Clarence Birdseye was born in Brooklyn, New York, on December 9, 1886. From a young age, he was interested in botany and zoology. Birdseye enrolled at Amherst College with the goal of becoming a biologist. Unable to afford his tuition, circa 1910, Birdseye dropped out of school and took a job as a government field naturalist for the U.S. Biological Survey—while supplementing his income with fur trading.
In 1912, Birdseye set out on a five-year fur-trading expedition on the Canadian peninsula of Labrador. During his time in the Arctic, Birdseye observed that Eskimos froze food in the winter, due to the challenges of procuring fresh food. He was fascinated by their quick freezing process, which entailed using the elements—ice, wind and cold temperatures—to freeze freshly caught fish instantly. Birdseye noticed that when the fish was frozen quickly, it retained its freshness until it was thawed. Only small ice crystals formed on the fish, and its cell walls remained intact. With his scientific mind, Birdseye wondered how the quick freezing process might work on fresh vegetables and other foods.
When Birdseye returned to the United States, he invented the "Quick Freeze Machine," based on the principles he had learned from the Eskimos.
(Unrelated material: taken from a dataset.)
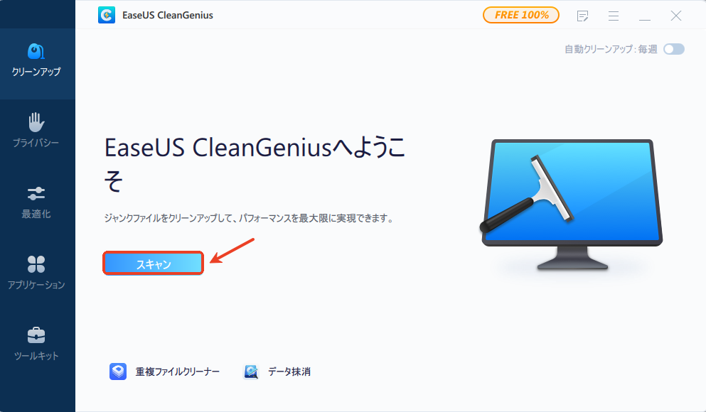Switch to the 最適化 tab label
Image resolution: width=706 pixels, height=412 pixels.
tap(36, 214)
The machine worked on fish, fruit and vegetables. In 1924, Birdseye started a frozen-food company, the General Seafood Corporation, with the help of wealthy investors.
In 1929, the Postum Company bought the General Seafood Corporation and the new General Foods Corporation was born. General Foods kept the Birdseye trademark, but inserted a space between the two syllables to create the brand "Birds Eye." Hired as a consultant at General Foods, Birdseye served as president of Birds Eye Frosted Foods from 1930 to 1934, and Birdseye Electric Company from 1935 to 1938. During the early 1930s, General Foods released Birdseye's frozen vegetables, fruit, meat and fish onto the market, revolutionizing the way Americans cooked and ate.
Birdseye died on October 7, 1956, of a heart attack at the Gramercy Park Hotel. He was 69 years old.Birdseye was cremated and his ashes were scattered at sea off Gloucester, Massachusetts.